Fra queste memorie, appunto, la Mela Rossa di Cuneo GP. Le sue tracce risalgono al Settecento nei periodi della prima intuizione di Carlo Alberto e, prima ancora il 24 maggio 1785 data della fondazione della Accademia di Agricoltura di Torino, istituita da un rescritto di Vittorio Amedeo III di Savoia. Però il rilancio di questo frutto pregevole risale agli anni Cinquanta e Sessanta del Novecento, così come in diverse aree adatte per il terreno del Cuneese e del Torinese. Poi finalmente con la firma del commissario all’agricoltura, il rumeno Dacias Ciolos, il 6 marzo 2013 fu varato ufficialmente il regolamento per la Mela Rossa di Cuneo IGP.E questa mela, che riguarda 6ooo ettari, sta diventando una delle perle del tesoro verde piemontese, molto vario non perdendo di vista i territori produttivi. Infatti l’area pedemontana bagnata dai fiumi e dai torrenti fra cui il Po e la Dora che scendono dalle Alpi Occidentali, è produttivamente suddivisa in due: i centomila ettari di risaia nelle province di Vercelli, Novara, Alessandria, Torino che recentemente l’Unione Europea ha riammesso al sostegno daziario rispetto al riso sleale proveniente dall’Asia; e la zona assai vasta delle province di Cuneo, Asti, Alessandria dalla quale ogni anno provengono 5 milioni di quintali per lo più di frutta fresca per un valore dell’export di circa 500 milioni di euro. A questi, stando ai dati elaborati dall’Ismea , si aggiungono i circa 200.000 ettari di coltivazione di ortaggi in pieno campo sommati a circa 27.000 ettari in serra. Ultimamente anche per l’embargo deliberato dalla UE nei confronti della Federazione Russa, forte cliente piemontese, le superfici rispetto agli anni precedenti sono diminuite di circa il 2,2/2,8 % e così gli indici produttivi. Inoltre, avendo come riferimento la torta statistica dell’Ismea sul tesoro verde piemontese hanno inciso i consumi, che calcolati su un campione di 9000 famiglie, si sono attestati sui 3 kilogrammi per gli ortaggi e i 4,3 chilogrammi per la frutta, Mela Rossia di Cuneo IGP e kiwi in primo luogo.

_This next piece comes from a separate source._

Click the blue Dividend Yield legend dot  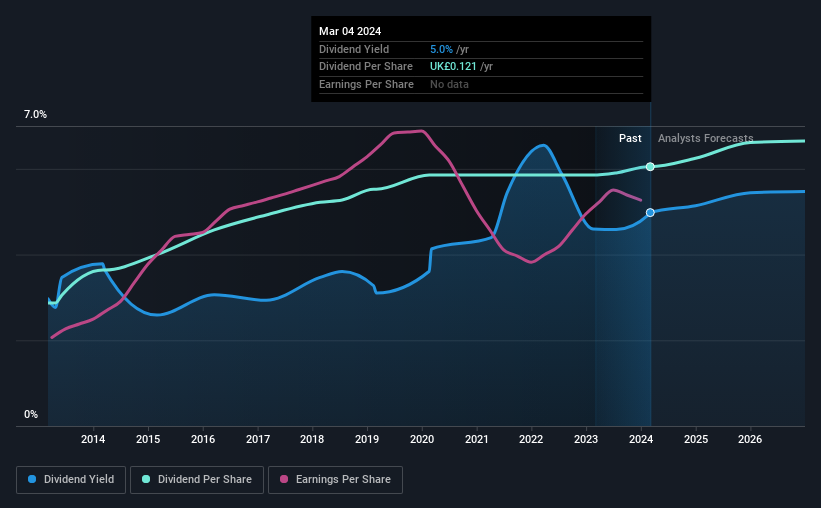tap(32, 479)
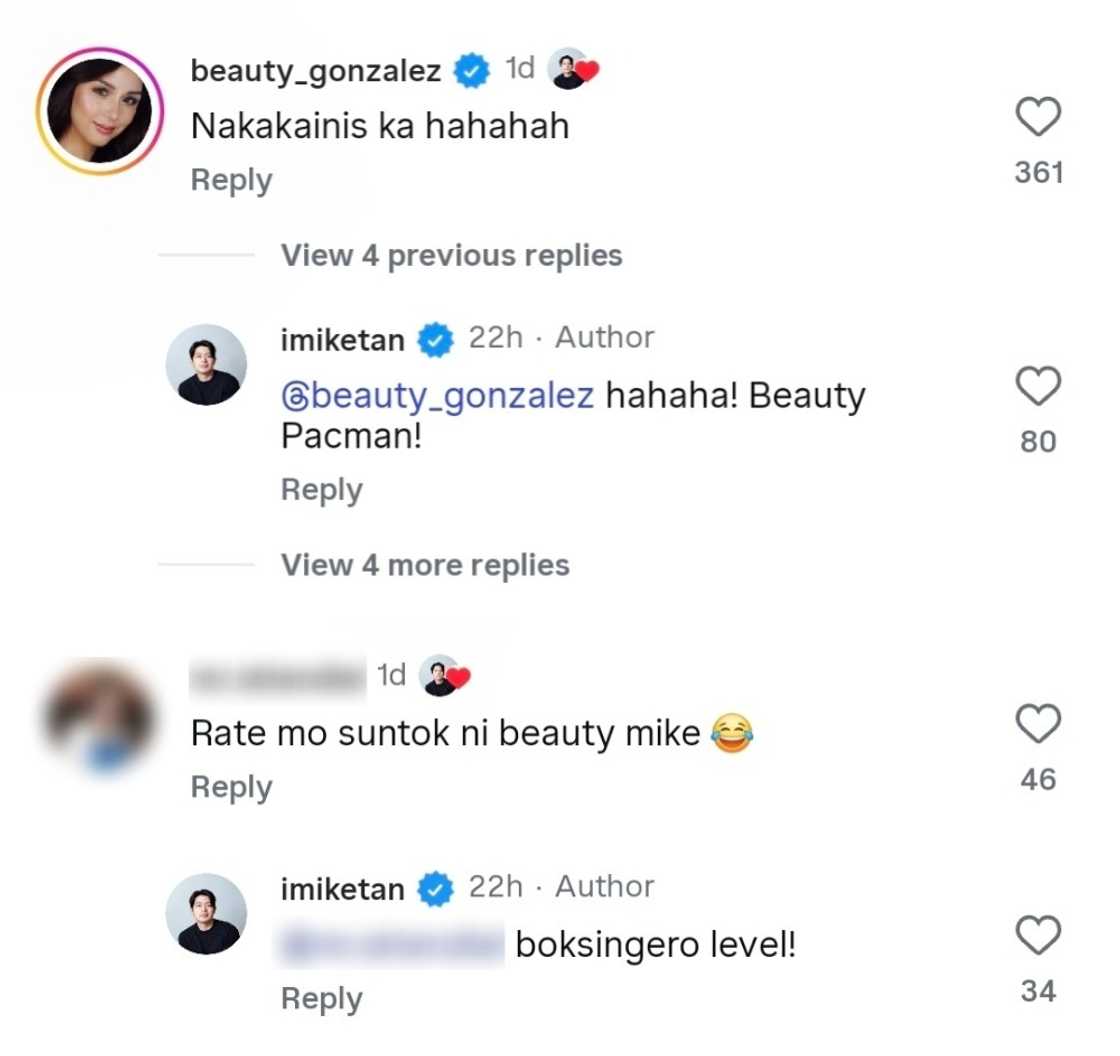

Nonostante le flessioni denunciate e che danno preoccupazione agli agricoltori, la memoria storica sulle specie vegetali produttive piemontesi non solo non si è interrotta ma è stata rilanciata anche con il contributo di marche della grande distribuzione. I generi più popolari si stanno riproponendo addirittura in dialetto per la loro identificazione popolare. Così è per l’aglio di Voghera, i pomodori da insalata, gli asparagi, il radicchio, il cardo gobbo del Monferrato, arrivato secoli fa dall’Egitto e fondamentale per la bagna cauda insuperabilmente piemontese.